==== Data in this exercise ====

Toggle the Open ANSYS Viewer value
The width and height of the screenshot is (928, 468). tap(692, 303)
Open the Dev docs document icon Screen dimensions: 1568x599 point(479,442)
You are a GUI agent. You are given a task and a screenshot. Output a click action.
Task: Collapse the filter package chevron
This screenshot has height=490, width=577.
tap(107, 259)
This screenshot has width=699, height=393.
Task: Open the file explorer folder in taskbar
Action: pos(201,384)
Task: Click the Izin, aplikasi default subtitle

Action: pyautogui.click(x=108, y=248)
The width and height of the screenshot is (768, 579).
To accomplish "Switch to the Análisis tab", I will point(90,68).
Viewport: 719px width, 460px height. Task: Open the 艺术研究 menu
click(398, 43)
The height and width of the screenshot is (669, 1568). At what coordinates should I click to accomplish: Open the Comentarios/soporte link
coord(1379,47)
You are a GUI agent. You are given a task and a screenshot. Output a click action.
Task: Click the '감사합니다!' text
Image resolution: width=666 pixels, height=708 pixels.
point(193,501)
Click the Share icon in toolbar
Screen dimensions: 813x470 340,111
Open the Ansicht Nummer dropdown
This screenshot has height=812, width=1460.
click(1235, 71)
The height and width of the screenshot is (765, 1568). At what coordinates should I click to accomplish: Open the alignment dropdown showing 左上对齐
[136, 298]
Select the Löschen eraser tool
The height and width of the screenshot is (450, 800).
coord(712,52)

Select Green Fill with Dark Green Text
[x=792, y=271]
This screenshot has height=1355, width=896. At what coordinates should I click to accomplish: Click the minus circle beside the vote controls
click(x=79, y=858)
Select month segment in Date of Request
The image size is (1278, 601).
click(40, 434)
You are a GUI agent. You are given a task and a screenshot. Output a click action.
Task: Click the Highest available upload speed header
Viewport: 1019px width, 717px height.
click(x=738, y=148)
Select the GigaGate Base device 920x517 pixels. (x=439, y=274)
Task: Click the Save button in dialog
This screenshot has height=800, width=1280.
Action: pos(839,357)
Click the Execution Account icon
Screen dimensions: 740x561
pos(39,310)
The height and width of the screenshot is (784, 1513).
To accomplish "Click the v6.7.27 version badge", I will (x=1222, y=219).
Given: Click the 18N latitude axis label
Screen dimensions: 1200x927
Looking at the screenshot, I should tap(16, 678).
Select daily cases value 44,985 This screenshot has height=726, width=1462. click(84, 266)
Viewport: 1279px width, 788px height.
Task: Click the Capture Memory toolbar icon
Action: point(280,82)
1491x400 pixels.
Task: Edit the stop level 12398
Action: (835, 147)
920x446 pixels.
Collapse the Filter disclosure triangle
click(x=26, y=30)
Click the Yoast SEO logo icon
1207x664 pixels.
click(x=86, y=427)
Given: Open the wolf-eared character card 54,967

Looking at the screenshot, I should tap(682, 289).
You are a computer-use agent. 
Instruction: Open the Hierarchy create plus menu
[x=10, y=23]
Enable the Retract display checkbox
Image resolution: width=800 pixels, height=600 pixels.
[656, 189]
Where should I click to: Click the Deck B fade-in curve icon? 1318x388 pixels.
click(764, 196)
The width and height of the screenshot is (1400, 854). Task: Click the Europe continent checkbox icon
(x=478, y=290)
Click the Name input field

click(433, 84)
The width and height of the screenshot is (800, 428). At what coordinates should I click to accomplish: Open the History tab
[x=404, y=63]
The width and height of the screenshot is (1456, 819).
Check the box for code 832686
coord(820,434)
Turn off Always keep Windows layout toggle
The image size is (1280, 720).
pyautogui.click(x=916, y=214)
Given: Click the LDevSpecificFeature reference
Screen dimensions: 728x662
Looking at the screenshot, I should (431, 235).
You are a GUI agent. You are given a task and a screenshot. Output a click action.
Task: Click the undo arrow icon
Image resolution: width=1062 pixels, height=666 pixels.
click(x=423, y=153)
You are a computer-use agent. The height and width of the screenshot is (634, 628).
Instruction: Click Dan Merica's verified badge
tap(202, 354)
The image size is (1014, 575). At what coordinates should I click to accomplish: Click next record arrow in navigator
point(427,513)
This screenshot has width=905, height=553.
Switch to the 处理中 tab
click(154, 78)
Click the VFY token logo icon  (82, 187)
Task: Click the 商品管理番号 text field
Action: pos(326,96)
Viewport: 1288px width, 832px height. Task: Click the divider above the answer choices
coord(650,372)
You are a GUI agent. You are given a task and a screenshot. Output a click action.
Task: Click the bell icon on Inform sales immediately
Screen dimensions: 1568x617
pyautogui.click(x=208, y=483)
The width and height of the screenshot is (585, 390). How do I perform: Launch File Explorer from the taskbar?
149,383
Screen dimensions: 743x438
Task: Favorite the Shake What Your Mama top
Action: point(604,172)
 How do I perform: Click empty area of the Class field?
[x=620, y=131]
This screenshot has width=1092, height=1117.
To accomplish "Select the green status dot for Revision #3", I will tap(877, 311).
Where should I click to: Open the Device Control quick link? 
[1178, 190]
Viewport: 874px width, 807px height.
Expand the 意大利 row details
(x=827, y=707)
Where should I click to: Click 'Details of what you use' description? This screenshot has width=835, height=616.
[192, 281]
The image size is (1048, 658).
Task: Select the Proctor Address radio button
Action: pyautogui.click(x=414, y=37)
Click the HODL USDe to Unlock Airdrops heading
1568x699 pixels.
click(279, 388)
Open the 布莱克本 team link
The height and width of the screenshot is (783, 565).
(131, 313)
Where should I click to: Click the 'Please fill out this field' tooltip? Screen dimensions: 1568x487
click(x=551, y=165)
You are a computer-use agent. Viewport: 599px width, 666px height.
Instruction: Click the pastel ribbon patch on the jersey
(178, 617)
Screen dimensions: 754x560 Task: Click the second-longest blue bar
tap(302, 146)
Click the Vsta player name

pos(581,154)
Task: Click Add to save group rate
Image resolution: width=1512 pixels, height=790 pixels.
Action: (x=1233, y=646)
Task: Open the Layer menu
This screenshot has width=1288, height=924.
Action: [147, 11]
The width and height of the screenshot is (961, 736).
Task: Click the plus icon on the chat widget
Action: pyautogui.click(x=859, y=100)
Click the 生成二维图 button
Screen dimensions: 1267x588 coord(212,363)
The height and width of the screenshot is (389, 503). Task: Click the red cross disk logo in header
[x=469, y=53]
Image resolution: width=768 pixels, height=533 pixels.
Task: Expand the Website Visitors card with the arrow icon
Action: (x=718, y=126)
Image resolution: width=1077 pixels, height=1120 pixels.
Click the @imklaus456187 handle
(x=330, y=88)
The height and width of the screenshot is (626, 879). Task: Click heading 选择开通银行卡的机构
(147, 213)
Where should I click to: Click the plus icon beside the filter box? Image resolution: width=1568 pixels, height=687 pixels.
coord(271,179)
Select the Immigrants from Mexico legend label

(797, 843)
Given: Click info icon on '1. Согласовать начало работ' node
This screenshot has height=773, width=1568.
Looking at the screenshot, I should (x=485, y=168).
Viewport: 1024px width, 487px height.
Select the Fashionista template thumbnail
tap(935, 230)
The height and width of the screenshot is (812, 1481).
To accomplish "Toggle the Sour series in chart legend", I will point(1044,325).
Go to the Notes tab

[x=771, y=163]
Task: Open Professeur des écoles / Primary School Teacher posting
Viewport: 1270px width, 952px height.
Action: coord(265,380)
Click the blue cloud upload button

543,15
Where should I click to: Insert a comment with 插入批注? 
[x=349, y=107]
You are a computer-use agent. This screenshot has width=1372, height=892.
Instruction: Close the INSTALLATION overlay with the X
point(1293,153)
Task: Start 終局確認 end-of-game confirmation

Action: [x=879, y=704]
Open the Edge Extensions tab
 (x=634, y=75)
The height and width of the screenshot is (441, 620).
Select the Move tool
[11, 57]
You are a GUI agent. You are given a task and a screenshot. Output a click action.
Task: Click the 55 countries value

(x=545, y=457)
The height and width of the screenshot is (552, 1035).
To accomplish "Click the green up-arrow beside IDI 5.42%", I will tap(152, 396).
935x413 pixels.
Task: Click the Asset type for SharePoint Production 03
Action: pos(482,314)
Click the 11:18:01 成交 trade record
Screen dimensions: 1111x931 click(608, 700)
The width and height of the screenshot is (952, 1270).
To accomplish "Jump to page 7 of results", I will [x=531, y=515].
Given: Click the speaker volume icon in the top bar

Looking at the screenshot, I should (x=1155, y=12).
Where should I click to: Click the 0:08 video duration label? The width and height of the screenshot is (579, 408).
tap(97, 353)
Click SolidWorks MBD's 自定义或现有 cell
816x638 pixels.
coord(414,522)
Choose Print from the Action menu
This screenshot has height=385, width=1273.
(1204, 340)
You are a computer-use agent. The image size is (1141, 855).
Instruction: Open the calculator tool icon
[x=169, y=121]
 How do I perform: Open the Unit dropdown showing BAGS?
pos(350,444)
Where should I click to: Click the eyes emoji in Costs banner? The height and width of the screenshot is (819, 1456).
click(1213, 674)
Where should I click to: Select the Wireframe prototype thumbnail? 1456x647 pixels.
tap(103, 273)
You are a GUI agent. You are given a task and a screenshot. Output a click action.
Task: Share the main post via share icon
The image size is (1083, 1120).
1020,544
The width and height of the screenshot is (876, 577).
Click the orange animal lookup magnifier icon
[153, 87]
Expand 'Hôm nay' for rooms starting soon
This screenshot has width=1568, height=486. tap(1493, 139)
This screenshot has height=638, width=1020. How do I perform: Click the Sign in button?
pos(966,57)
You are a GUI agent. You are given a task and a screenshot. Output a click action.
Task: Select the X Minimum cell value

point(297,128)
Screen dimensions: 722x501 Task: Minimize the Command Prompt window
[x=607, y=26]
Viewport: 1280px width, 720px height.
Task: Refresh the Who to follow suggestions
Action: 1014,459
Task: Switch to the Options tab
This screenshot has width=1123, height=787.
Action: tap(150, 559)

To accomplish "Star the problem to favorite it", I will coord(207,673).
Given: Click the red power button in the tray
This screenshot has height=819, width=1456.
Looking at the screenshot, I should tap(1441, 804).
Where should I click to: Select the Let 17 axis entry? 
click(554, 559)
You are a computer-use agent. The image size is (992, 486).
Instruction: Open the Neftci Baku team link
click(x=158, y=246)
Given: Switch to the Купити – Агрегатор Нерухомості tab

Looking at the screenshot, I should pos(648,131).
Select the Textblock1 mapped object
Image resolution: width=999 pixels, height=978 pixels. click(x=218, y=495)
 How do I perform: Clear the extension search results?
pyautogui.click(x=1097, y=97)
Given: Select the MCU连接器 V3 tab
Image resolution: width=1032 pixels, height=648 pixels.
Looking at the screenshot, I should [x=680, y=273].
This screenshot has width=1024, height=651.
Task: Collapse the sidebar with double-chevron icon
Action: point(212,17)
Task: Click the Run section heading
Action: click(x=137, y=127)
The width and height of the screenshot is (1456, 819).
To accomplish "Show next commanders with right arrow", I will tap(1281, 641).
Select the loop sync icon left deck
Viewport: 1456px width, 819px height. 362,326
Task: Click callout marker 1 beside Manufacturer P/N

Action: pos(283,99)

====

> **Assignment**
Filter the entries down to the lines containing "computer". Copy each of those lines.

> **Your response**
You are a computer-use agent. 
You are a computer-use agent. The height and width of the screenshot is (634, 628).
You are a computer-use agent. Viewport: 599px width, 666px height.
You are a computer-use agent. This screenshot has width=1372, height=892.
You are a computer-use agent. The image size is (1141, 855).
You are a computer-use agent. The image size is (992, 486).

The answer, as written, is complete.